Traveling Nutrition with the U.S. MNT


Traveling is a huge part of an athlete’s life & career. The U.S. Men’s National Team players traveled approximately 145 days in 2013 for international games, which doesn’t include time spent traveling with their respective club teams. Therefore, it only makes sense that players make preparation for travel a priority in order to help maintain their performance, stamina and energy levels.

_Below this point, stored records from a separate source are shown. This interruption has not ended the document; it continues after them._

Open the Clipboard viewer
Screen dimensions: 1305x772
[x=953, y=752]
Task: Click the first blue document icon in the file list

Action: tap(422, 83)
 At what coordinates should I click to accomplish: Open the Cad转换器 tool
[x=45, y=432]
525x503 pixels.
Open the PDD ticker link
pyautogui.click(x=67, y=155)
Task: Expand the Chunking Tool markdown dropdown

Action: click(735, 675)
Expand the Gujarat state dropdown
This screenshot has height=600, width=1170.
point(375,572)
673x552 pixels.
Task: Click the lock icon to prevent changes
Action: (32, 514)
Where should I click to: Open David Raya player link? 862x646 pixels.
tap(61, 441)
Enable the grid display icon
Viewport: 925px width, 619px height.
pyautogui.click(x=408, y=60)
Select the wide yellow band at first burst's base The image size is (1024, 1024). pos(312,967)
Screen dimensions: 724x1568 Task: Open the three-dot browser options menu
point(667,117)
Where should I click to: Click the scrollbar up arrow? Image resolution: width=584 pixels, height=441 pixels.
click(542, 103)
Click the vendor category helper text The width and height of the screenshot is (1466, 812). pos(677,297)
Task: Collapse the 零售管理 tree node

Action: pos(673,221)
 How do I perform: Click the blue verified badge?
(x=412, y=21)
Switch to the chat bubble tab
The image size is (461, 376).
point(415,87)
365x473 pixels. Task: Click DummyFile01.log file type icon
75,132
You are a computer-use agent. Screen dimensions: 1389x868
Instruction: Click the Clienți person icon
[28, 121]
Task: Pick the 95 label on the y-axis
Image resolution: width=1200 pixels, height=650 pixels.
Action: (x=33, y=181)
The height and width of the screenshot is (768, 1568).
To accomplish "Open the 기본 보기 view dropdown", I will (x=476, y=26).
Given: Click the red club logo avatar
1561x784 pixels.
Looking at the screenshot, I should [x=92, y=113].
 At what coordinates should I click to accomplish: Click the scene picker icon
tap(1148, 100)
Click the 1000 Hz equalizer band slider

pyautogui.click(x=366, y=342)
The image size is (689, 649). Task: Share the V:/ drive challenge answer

Transcontinental travel automatically results in an adjustment for player’s circadian rhythms and the fatigue that follows that adjustment.

The goal of the team nutritionists is to fuel and hydrate the athletes appropriately in order to negate some of the effects of jet lag such as fatigue, muscle soreness and gastro-intestinal issues. Consequently, we nutritionists encourage five Smart Travel Reminders to help players stay properly fueled & hydrated while crisscrossing the globe:

1. Be prepared. Weather and mechanical delays happen. Players are encouraged to bring with them their favorite nuts, seeds, dried fruit, granola/sports bars and/or trail mix as well as to make sure they have a balanced meal 1-2 hours before getting on the plane.

2. Prioritize hydration. A good rule of thumb is to drink 8 oz. of water per hour and keep coffee to no more than 2 cups. In order to stay on top of their hydration, players check the urine to make sure it is pale yellow or the color of lemonade. I also encourage them to bring whole leaf, green tea sachets with them for the antioxidant properties. Another rule of thumb is to consume 0.5-1.0 ounces per pound body weight fluids per day

3. Don’t skip meals. Continue to eat every 3 hours to support recovery.

4. Eat your protein. Consume a lean protein with each meal i.e. grilled chicken, grilled fish filet, deli turkey, ham or roast beef, had boiled eggs and jerky all provide good amounts of lean protein.

5. Keep meals balanced. Include the following components with each meal while traveling: a whole grain carbohydrate (when possible), lean protein, healthy fat that gives back, and two or three vegetable servings and/or a fruit serving.